↓↓↓

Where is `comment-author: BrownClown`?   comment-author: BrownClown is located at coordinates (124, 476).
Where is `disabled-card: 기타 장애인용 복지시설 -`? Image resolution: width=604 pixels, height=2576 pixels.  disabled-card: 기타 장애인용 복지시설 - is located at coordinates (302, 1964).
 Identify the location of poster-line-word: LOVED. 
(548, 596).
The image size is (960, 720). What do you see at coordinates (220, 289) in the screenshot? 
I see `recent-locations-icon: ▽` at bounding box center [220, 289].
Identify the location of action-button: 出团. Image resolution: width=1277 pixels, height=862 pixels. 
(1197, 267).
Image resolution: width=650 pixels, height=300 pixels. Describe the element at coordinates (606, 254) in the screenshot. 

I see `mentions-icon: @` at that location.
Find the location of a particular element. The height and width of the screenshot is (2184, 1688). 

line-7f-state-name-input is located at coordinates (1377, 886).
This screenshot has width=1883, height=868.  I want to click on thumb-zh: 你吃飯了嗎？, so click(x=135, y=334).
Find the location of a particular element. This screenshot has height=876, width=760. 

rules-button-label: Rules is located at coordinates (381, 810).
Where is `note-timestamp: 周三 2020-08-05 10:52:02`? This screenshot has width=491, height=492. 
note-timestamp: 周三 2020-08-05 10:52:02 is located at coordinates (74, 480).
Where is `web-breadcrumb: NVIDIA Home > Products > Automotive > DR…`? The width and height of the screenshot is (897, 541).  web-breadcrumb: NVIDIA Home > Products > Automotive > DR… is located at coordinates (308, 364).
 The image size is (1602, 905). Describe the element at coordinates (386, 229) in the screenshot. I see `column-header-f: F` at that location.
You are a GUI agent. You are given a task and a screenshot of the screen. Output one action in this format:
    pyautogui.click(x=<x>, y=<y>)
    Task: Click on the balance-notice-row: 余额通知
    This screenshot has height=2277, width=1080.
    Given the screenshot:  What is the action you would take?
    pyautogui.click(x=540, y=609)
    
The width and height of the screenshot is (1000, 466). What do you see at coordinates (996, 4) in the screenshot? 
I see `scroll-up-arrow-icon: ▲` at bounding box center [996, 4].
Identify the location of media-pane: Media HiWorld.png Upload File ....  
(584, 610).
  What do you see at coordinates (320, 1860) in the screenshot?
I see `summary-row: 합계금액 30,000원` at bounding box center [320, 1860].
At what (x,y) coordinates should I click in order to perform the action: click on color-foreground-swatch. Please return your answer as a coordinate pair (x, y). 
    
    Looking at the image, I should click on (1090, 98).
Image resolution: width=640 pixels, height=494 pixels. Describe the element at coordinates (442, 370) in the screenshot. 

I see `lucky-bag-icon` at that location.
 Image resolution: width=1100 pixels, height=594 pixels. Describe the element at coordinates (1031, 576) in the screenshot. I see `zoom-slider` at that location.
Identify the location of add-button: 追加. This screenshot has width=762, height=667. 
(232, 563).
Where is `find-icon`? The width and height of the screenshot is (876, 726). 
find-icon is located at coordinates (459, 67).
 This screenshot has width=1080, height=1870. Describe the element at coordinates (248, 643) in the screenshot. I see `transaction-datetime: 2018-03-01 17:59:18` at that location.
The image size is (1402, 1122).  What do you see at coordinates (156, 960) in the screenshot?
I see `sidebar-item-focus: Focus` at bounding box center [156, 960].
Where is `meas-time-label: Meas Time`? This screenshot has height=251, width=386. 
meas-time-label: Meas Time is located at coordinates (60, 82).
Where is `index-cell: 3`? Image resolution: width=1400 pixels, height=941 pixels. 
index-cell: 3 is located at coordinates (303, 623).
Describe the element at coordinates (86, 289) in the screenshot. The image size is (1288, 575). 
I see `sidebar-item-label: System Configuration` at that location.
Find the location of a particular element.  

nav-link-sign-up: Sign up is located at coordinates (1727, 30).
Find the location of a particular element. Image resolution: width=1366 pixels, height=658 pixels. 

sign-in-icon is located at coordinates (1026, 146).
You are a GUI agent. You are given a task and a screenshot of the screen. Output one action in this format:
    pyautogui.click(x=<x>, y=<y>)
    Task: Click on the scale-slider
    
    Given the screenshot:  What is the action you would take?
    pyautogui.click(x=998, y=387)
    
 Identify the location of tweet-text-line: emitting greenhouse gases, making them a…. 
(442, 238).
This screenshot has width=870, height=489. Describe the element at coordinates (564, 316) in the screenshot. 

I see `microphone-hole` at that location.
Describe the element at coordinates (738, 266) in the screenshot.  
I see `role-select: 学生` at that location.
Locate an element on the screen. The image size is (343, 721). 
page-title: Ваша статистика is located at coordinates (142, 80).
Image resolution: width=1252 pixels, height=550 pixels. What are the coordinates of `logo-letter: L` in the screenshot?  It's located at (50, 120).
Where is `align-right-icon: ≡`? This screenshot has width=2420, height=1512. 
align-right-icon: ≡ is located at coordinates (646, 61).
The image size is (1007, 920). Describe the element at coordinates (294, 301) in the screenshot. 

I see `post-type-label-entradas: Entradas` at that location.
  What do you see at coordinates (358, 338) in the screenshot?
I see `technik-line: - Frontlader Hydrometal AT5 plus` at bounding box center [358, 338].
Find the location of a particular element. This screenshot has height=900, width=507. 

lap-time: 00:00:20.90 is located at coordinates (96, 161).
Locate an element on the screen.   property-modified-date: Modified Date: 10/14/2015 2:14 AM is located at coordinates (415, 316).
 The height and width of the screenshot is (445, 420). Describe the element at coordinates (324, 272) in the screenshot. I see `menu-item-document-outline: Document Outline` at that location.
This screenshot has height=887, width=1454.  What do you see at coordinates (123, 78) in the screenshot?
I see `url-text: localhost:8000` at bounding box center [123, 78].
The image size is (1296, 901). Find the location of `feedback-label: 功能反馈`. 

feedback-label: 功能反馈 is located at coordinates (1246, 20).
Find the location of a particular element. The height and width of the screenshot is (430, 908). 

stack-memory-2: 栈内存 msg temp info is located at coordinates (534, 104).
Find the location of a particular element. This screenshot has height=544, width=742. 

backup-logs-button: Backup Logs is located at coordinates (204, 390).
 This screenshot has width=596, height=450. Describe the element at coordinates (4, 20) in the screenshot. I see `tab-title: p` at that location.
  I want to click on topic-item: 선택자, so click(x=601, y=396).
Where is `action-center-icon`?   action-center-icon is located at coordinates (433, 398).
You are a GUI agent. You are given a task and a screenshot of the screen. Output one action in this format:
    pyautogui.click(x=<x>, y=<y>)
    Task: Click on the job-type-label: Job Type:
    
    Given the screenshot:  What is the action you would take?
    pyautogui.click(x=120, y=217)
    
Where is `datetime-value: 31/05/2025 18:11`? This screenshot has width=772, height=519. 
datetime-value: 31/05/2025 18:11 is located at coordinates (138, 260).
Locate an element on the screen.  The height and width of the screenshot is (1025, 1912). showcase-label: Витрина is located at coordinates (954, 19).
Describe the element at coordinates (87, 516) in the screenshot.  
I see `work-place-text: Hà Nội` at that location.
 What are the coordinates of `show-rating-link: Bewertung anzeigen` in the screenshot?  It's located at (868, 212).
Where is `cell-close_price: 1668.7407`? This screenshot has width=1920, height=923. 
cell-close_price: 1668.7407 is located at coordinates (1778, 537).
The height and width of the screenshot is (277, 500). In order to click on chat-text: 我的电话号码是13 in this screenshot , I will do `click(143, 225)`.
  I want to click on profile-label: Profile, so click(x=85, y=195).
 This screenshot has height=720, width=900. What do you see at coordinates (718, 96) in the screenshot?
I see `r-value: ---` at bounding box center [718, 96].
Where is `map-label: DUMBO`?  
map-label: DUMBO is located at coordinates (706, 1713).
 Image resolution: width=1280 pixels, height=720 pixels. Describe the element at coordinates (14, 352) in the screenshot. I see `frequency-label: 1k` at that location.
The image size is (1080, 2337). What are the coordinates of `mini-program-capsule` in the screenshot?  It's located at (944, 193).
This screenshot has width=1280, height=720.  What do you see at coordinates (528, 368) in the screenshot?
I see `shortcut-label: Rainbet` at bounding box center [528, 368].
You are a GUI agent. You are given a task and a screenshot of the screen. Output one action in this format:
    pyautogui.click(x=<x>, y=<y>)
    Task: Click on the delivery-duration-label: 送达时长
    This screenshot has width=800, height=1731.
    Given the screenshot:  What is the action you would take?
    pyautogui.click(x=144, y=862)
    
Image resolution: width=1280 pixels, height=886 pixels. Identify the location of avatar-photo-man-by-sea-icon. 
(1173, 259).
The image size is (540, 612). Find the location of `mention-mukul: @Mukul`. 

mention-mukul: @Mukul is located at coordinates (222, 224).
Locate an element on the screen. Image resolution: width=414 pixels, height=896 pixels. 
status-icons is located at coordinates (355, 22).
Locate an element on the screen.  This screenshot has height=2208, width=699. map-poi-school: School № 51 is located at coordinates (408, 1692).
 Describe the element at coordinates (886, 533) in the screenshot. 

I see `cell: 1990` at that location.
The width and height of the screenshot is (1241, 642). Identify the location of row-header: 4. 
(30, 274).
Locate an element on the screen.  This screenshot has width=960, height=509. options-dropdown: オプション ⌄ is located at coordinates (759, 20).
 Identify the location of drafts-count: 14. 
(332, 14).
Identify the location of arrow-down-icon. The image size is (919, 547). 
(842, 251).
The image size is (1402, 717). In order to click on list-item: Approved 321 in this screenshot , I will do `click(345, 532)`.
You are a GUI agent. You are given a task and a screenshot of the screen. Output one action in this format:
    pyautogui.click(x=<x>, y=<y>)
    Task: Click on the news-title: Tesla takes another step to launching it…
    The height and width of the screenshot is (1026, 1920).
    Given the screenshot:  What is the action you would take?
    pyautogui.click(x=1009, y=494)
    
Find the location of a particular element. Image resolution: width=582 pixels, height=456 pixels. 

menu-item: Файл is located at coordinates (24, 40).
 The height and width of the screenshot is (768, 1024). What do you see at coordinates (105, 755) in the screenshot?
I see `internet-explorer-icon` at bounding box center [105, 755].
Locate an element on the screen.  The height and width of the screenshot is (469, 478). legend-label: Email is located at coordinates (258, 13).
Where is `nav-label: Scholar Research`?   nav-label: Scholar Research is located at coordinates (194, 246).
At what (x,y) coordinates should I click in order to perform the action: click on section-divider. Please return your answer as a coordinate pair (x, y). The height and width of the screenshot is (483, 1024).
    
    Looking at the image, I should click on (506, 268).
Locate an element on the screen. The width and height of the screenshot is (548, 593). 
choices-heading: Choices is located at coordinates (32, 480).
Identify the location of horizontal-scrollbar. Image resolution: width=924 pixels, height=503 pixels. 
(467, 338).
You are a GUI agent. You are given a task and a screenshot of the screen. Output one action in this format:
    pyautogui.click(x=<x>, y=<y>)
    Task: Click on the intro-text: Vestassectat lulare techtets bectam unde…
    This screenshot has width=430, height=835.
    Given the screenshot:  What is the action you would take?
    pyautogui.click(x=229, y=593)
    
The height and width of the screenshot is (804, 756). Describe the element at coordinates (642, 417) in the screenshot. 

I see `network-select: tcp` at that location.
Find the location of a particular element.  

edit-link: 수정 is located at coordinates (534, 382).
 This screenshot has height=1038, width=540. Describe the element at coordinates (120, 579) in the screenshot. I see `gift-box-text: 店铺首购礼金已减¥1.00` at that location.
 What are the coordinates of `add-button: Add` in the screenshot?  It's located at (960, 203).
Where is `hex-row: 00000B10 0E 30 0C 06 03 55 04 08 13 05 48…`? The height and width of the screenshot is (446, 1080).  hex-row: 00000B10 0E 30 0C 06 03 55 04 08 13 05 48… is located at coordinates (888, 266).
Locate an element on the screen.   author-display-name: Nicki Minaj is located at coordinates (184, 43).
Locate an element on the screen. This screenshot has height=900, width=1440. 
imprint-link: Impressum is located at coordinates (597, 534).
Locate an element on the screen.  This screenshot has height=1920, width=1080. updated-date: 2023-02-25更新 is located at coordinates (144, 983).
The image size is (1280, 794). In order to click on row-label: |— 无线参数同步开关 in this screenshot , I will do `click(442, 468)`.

↑↑↑

**What is required**
Please copy the material above word for word, starting with the line that contains "The height and width of the screenshot is (804, 756)." and going on through the line that contains "coordinates (184, 43).".

**Result**
The height and width of the screenshot is (804, 756). Describe the element at coordinates (642, 417) in the screenshot. 

I see `network-select: tcp` at that location.
Find the location of a particular element.  

edit-link: 수정 is located at coordinates (534, 382).
 This screenshot has height=1038, width=540. Describe the element at coordinates (120, 579) in the screenshot. I see `gift-box-text: 店铺首购礼金已减¥1.00` at that location.
 What are the coordinates of `add-button: Add` in the screenshot?  It's located at (960, 203).
Where is `hex-row: 00000B10 0E 30 0C 06 03 55 04 08 13 05 48…`? The height and width of the screenshot is (446, 1080).  hex-row: 00000B10 0E 30 0C 06 03 55 04 08 13 05 48… is located at coordinates (888, 266).
Locate an element on the screen.   author-display-name: Nicki Minaj is located at coordinates (184, 43).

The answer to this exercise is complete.